LFHP-1c ameliorates brain ischemic injury in tMCAO model of Macaca fascicularis through PGAM5–NRF2 pathway. (A) Experimental design of tMCAO to study the effects of LFHP-1c against ischemic stroke in Macaca fascicularis. (B)–(G) The brain infarct volume (B, D, and E) and edema volume (C, F, and G) were measured at three and 7 days after tMCAO onset by MRI, n = 2–7 per group. (H) and (I) Neurological deficit induced by tMCAO-injury was evaluated at 1, 3, 5, 7 and 14 days post-ischemia. (J) and (K) The protein expressions of VCAM-1, PGAM5, p-DRP1 (Ser 637), NRF2 and HO-1 in cerebral cortex of the brain of Macaca fascicularis were detected at 14 days after tMCAO onset, n = 2–4 per group. (L) The mRNA expression of VCAM-1, ICAM-1 and occludin was measured by RT-PCR, n = 2–4 per group. Results are expressed as mean ± SEM. ^∗P < 0.05, ^∗∗P < 0.01 versus Sham group; ^#P < 0.05, ^##P < 0.01, ^###P < 0.001 versus Vehicle group.

Figure 6

Schematic diagram of LFHP-1c protection on BBB disruption and ischemic brain injury.
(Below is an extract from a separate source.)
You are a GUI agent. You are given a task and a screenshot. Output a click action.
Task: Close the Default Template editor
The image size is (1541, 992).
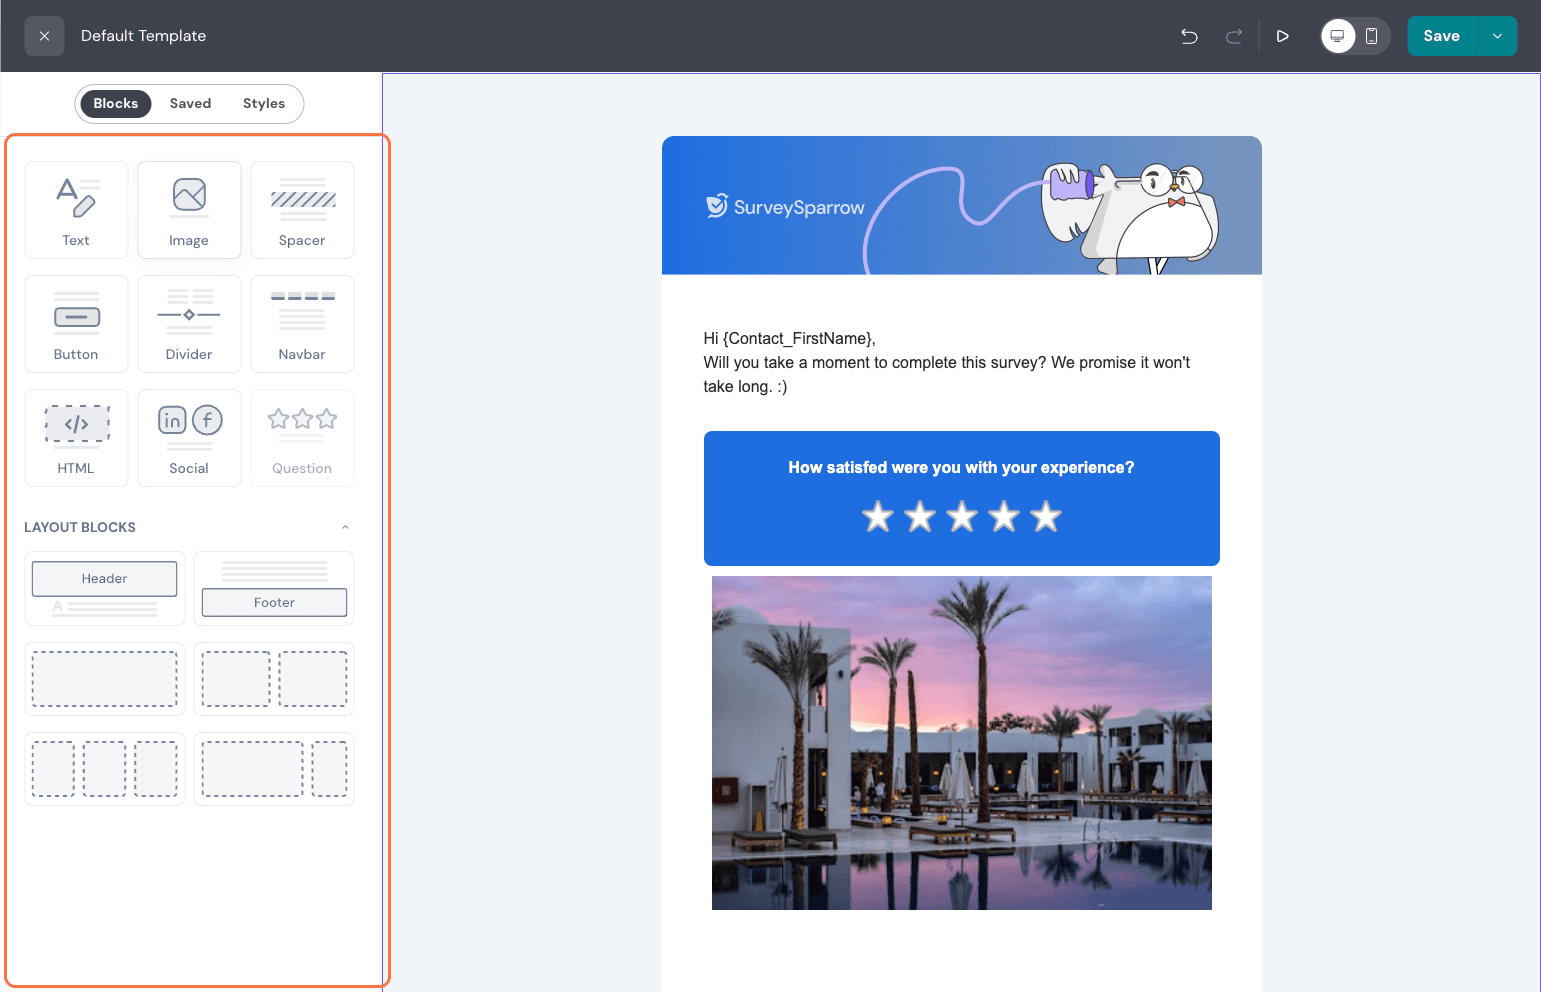44,36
LFHP-1c is here reported as a novel PGAM5 inhibitor with beneficial effects on protection of brain microvascular endothelial cells (BMECs) and blood–brain barrier (BBB) integrity after stroke. By direct binding to PGAM5, LFHP-1c not only inhibits the PGAM5 enzyme activity, but also impairs the interaction between PGAM5 and NRF2, subsequently facilitates nuclear translocation of NRF2, thereby promotes the transcription activity of NRF2 to prevent endothelial injury, and finally protects against BBB disruption and ischemic brain injury.